++++ Passage to read ++++
This incident also shows that the judge was doubtless more
familiar with the facts and circumstances in which the charges were
rooted than was any other witness. There were no public witnesses
upon whom petitioners could call to give disinterested testimony
concerning what took place in the secret chambers of the judge. If
there had been, they might have been able to refute the judge's
statement about White's insolence. Moreover, as shown by the
judge's statement here, a "judge-grand jury" might himself many
times be a very material witness in a later trial for contempt. If
the Charge should be heard before
Page 349 U. S. 139
that judge, the result would be either that the defendant must
be deprived of examining or cross-examining him or else there would
be the spectacle of the trial judge presenting testimony upon which
he must finally pass in determining the guilt or innocence of the
defendant. [
Footnote 10] In
either event, the State would have the benefit of the judge's
personal knowledge, while the accused would be denied an effective
opportunity to cross-examine. The right of a defendant to examine
and cross-examine witnesses is too essential to a fair trial to
have that right jeopardized in such way.
We hold that it was a violation of due process for the
"judge-grand jury" to try these petitioners, and it was therefore
error for the Supreme Court of Michigan to uphold the convictions.
The judgments are reversed, and the causes are remanded for
proceedings not inconsistent with this opinion.
++++ Material ++++
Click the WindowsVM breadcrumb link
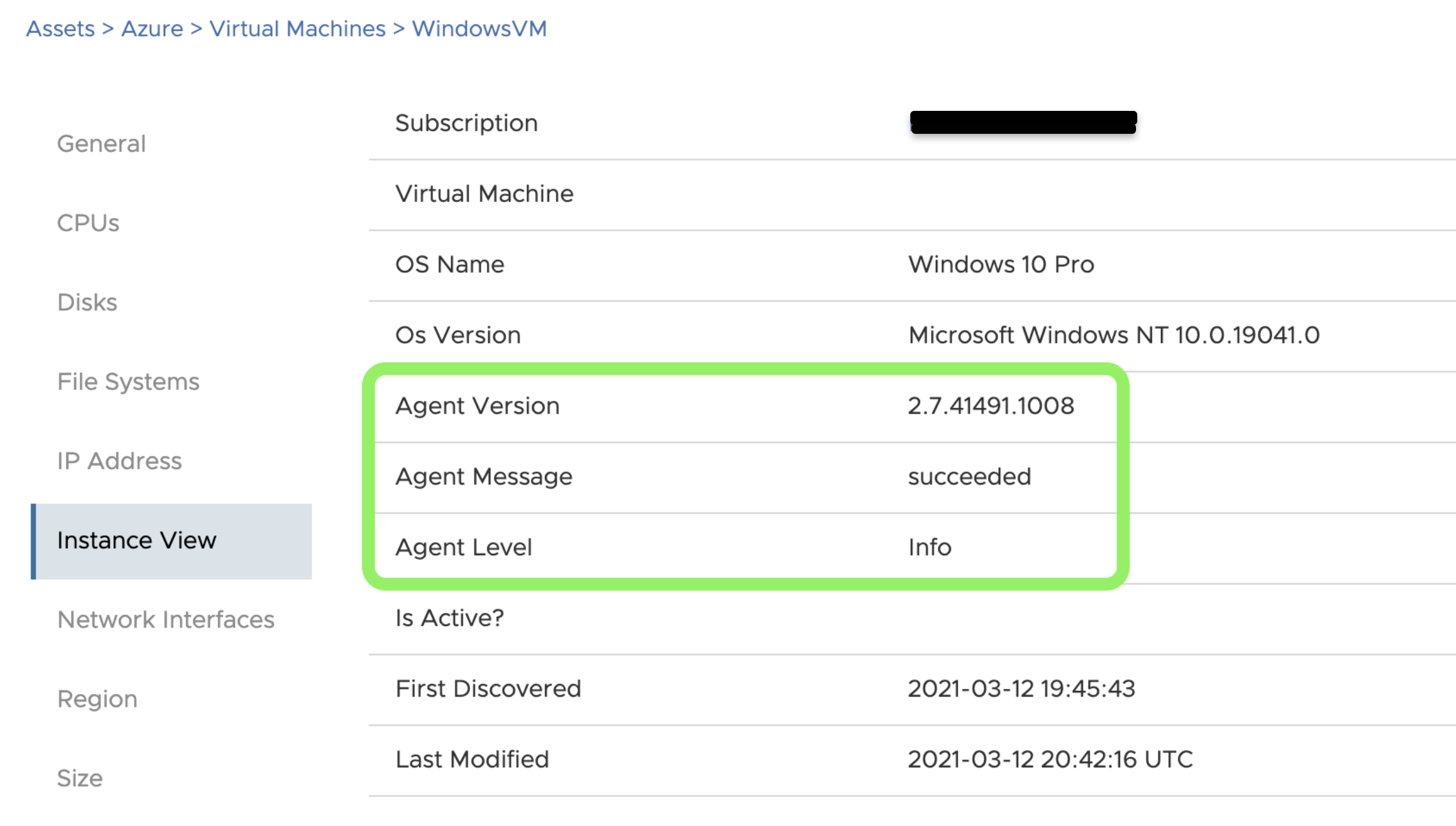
++++
• Short problem A: In the court opinion on the "judge-grand jury," what does the Court hold was a violation of due process?
• Short problem B: Write what comes next in the court opinion on the "judge-grand jury," picking up after its final sentence.

• Right answer A: It was a violation of due process for the "judge-grand jury" to try these petitioners.

• Right answer B:
Reversed.
[
Footnote 1]
Mich.Stat.Ann.1954, §§ 28.943, 28.944.
[
Footnote 2]
Sacher v. United States, 343 U. S.
1;
Cooke v. United States, 267 U.
S. 517,
267 U. S. 539;
Ex parte Savin, 131 U. S. 267,
131 U. S. 277.
See also In re Oliver, 333 U. S. 257,
333 U. S.
273-278.
[
Footnote 3]
The contempt charge signed by the judge reads in part as
follows:
"It therefore appearing . . . that the said Patrolman Lee Roy
Murchinson [
sic] has been guilty of willful and corrupt
perjury, which perjury has an obstructive effect upon the judicial
inquiry being conducted by this court, and the said Patrolman Lee
Roy Murchinson [
sic] obstructed the judicial function of
the court by wilfully giving false answers as aforesaid, and did
also tend to impair the respect for the authority of the court, all
of which perjury and false answers given by the said witness
aforesaid was committed during the sitting of, in the presence and
view of this court and constitutes criminal contempt;"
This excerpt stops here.